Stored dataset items
§

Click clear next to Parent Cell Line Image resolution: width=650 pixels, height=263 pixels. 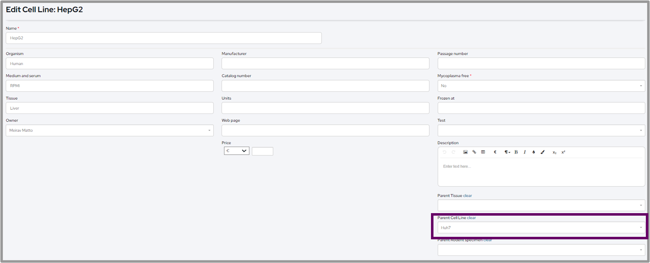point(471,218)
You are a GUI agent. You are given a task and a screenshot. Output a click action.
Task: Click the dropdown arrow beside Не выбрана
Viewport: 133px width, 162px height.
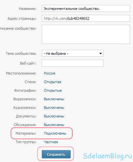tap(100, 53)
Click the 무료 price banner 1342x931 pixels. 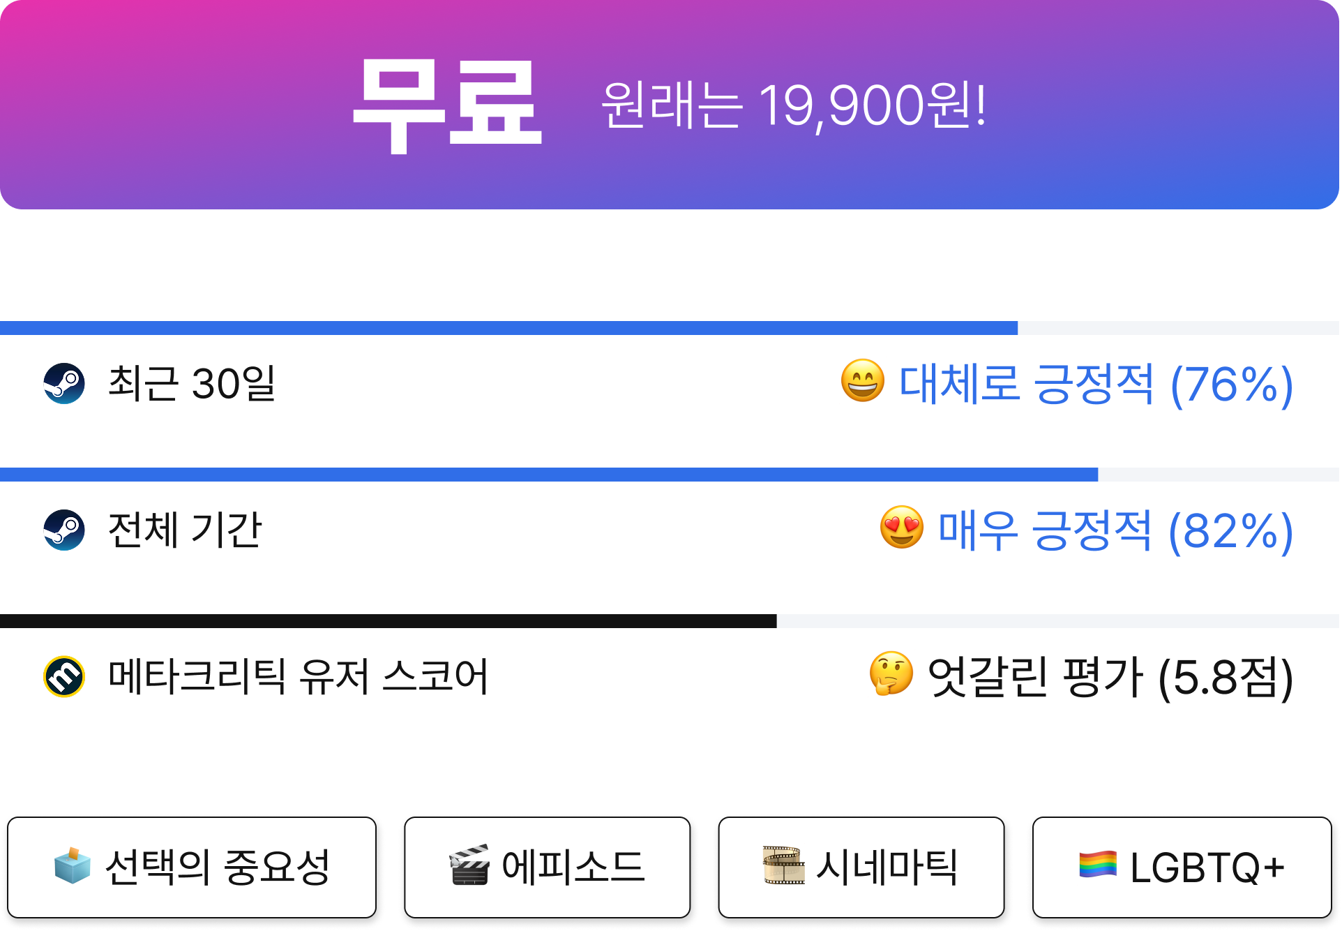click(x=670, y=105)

§

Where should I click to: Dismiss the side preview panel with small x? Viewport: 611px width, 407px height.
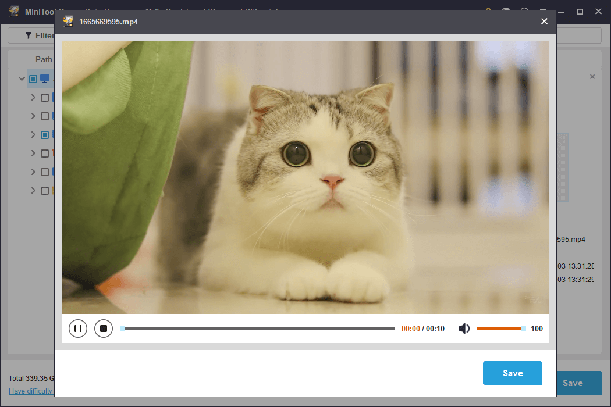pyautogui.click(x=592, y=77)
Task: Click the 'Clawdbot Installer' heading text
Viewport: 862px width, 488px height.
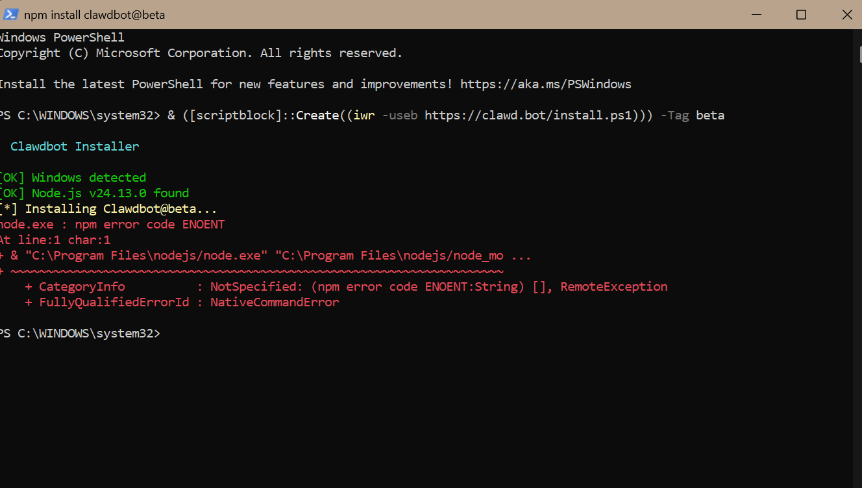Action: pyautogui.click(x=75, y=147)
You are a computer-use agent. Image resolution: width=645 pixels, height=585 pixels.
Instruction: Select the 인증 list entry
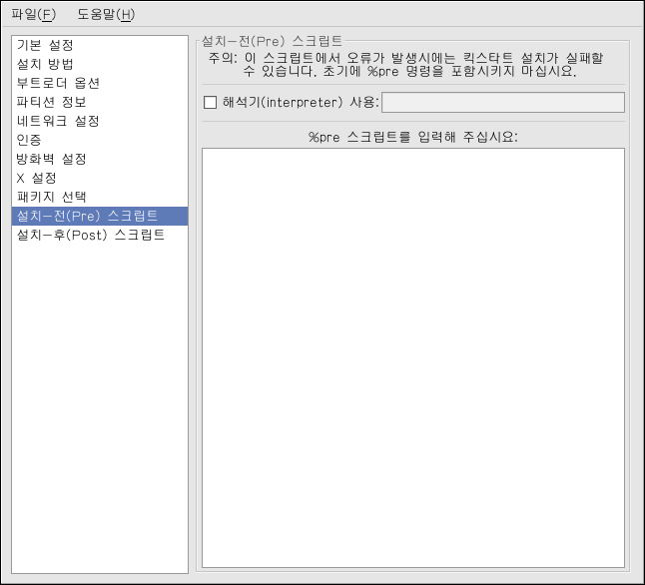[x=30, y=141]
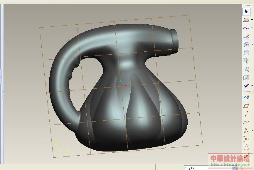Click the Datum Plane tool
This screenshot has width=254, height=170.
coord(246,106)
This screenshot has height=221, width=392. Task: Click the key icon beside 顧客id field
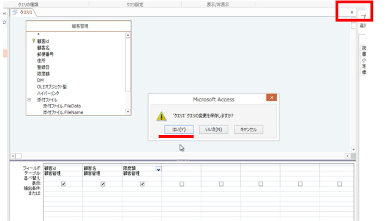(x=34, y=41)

§

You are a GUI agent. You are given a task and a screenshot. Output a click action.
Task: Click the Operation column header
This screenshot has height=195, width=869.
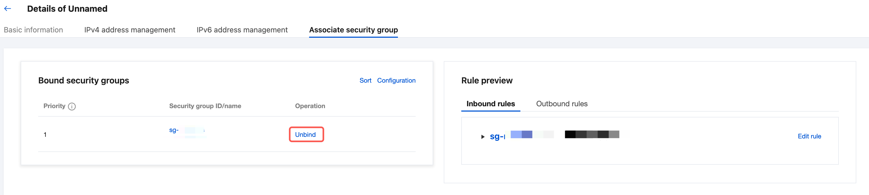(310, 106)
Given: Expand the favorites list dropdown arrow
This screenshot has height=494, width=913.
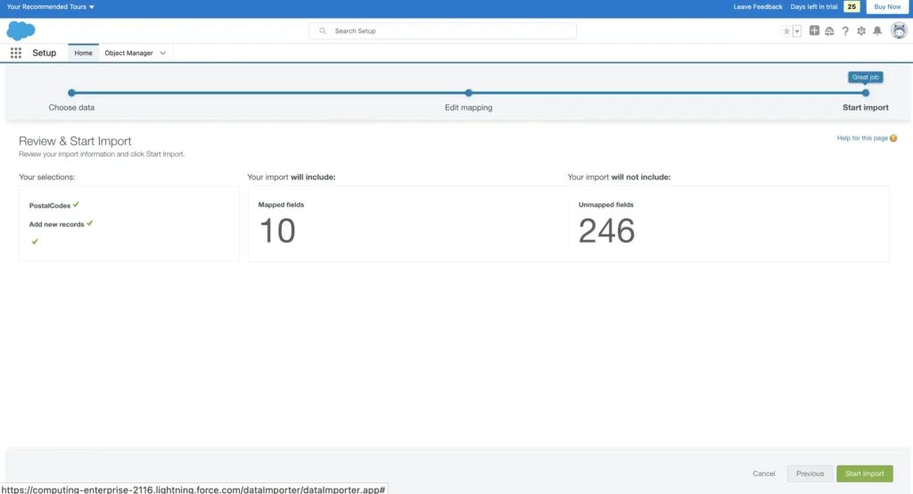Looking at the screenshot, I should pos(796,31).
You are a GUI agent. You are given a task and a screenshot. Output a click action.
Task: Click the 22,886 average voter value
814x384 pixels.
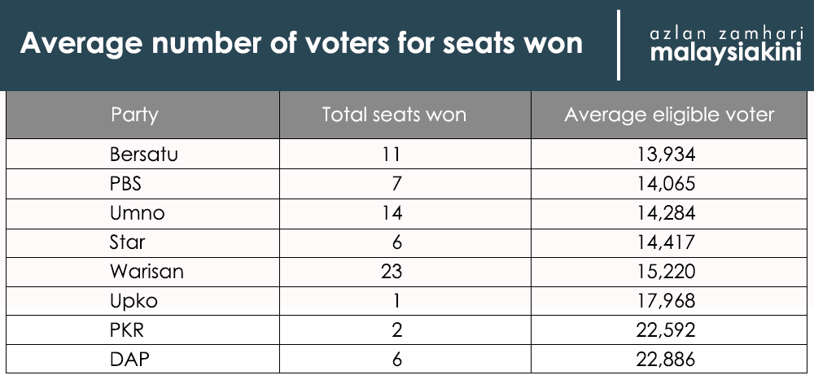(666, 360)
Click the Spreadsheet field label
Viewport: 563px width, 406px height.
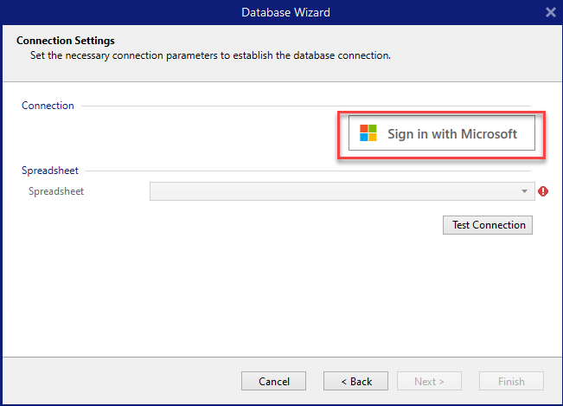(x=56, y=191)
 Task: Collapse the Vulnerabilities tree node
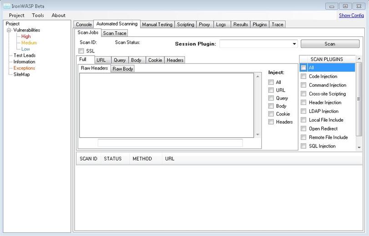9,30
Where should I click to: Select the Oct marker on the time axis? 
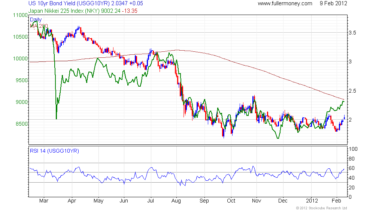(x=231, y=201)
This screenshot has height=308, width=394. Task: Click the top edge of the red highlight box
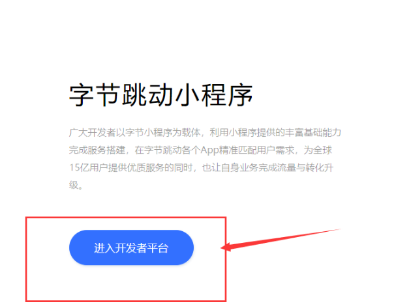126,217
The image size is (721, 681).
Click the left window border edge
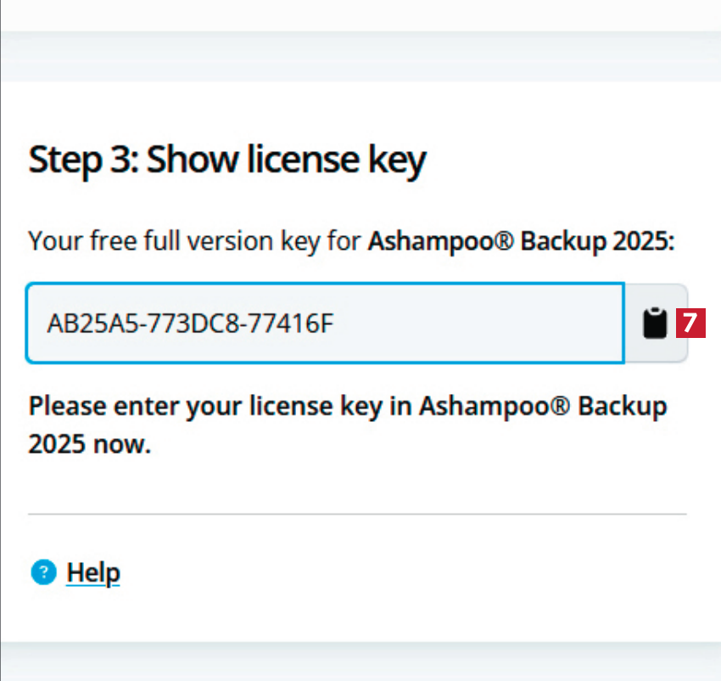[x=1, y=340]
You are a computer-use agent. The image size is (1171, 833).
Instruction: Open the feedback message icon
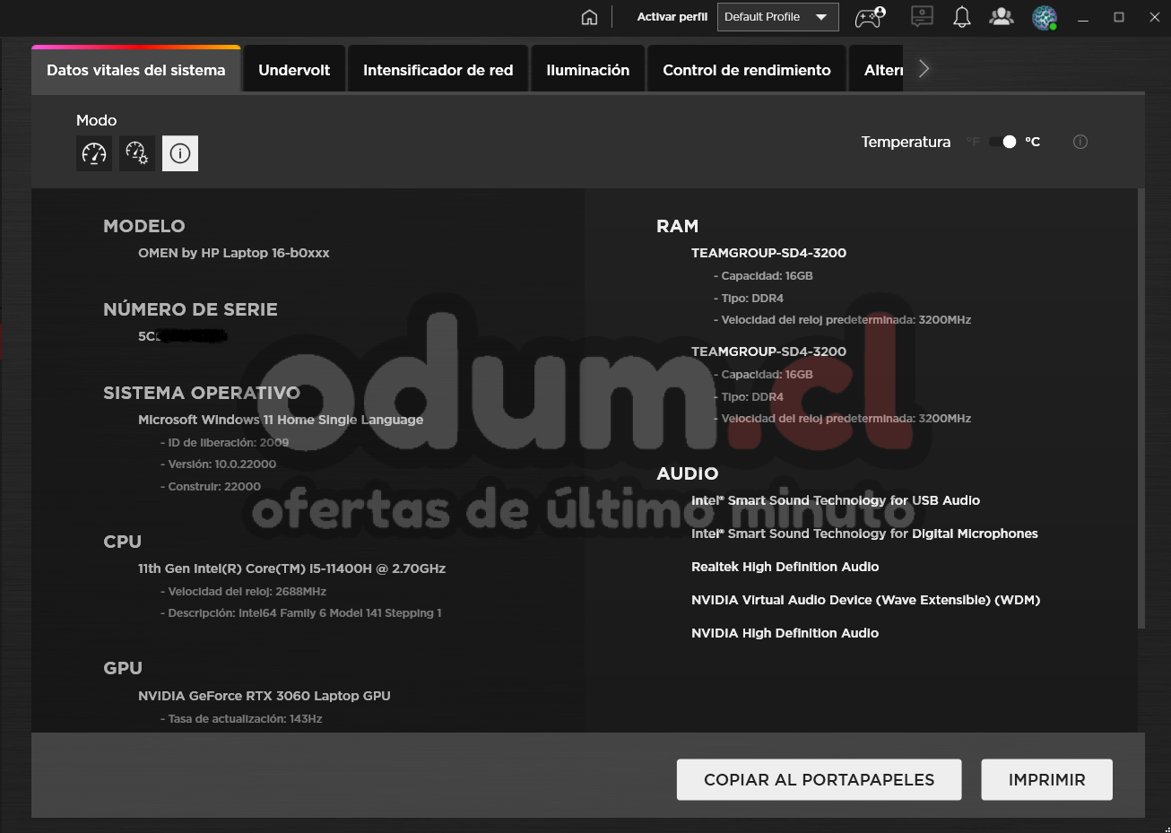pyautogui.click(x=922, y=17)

§

**Prompt**
Look over the records above, and wherever a line contains the string "size", copy that line.

**Solution to the problem**
The image size is (721, 681).
You are a computer-use agent. The image size is (1171, 833).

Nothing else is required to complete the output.